数字がすべての風潮
2005年 06月 21日
金曜放送の金曜エンターテインメント「仕置き代理人」のドラマについて、見る人によっていろいろだなと改めて思う。
テレビドラマを長いこと制作してきた複数の人から、電話をいただいた。評価はまったくわかれた。
一人は「作り物めいていて、面白くない」、一人は「作り物の面白さでていて、よかった」。
これだから、マスを相手にする作品というのはむずかしい。ある層の人間に「面白い」と思わせるものをつくれば、他の層のひとは「地味でつまらない」ということになる。
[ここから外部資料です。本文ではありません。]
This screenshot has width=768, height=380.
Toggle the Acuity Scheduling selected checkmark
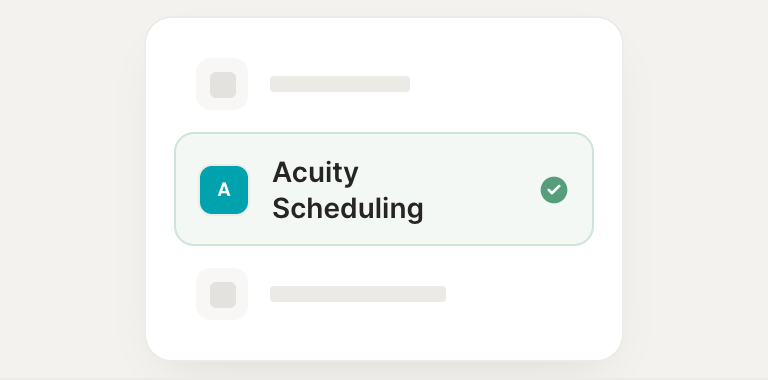[554, 190]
所詮、ドラマは作り物なので、ぼく自身はリアリティを減じても、面白さのほうに軸足を置きたいが、「面白い」というのも、人によって価値観、尺度が違うので、ある人が「つまらない」と思うところが、ある人には「面白い」と思われたりする。
結局は自分で面白いと思うものを書くしかないのだが、ドラマ作品は脚本家の手を離れると、演出家や俳優などの価値観、尺度で、再構成されるので、作家性などは貫きにくい。
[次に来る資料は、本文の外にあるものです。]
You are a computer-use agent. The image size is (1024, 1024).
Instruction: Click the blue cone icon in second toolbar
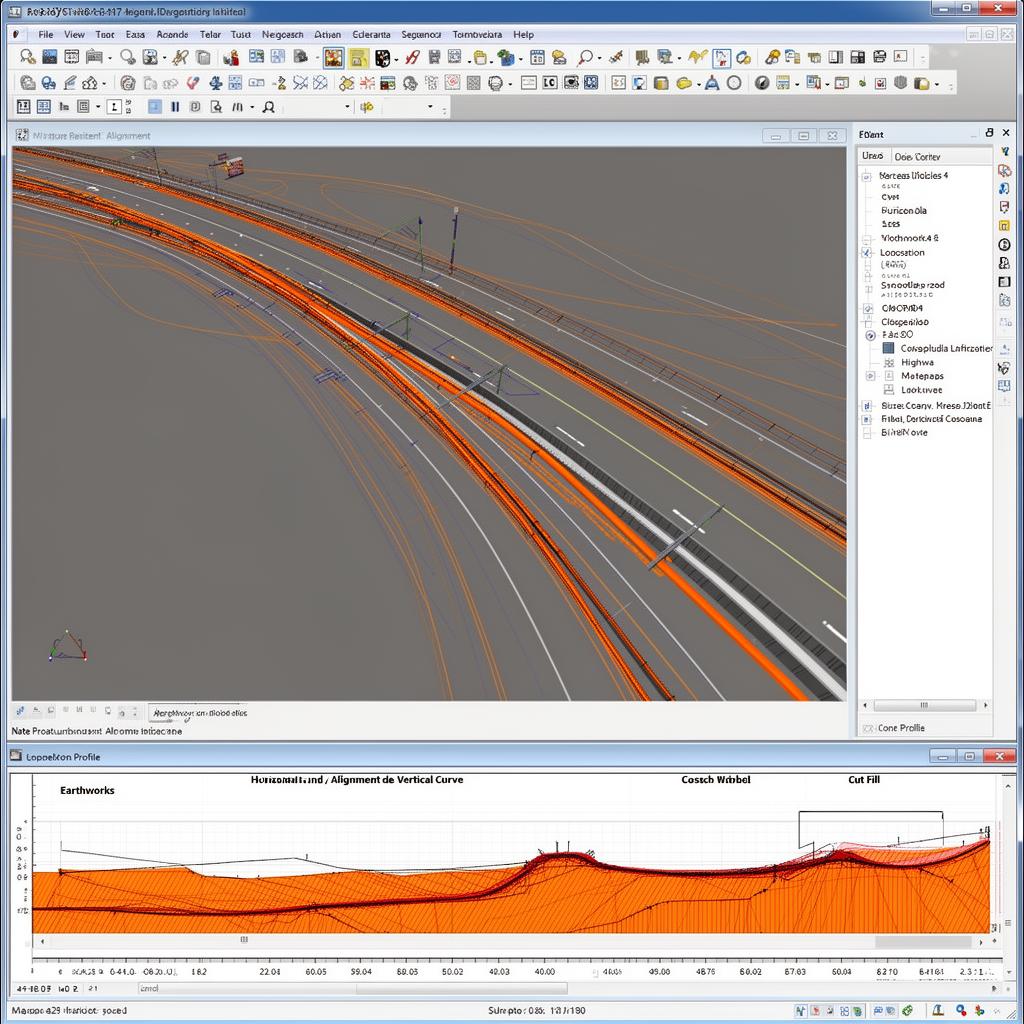(712, 84)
以前は、テレビドラマも「作家性」を尊重する姿勢が制作側にあったのだが、今、もっとも尊重されるのは「数字」である。
数字が悪ければ、どんなに面白くて、どんなに深い内容があっても、罰点マークとなる。
多くの人がそういう傾向に疑問を抱いているのだが、ビジネス論理(金の論理)が、最優先されるので、とにかく数字をあげた作品が「良い作品」となり、引き続き制作できる。
一方、数字をとれなかった作品は、それで打ち切りの運命にある。
ところで、「仕置き代理人」の数字は、「悪かった」ということだ。
数字こそすべての風潮がいつまで続くのか。その数字も、本当の意味で視聴者の意識を反映しているものなのか、どうか、わからない。誤差の範囲内で、一喜一憂しているのがテレビ界に限らず、現代の日本の状況のようだ。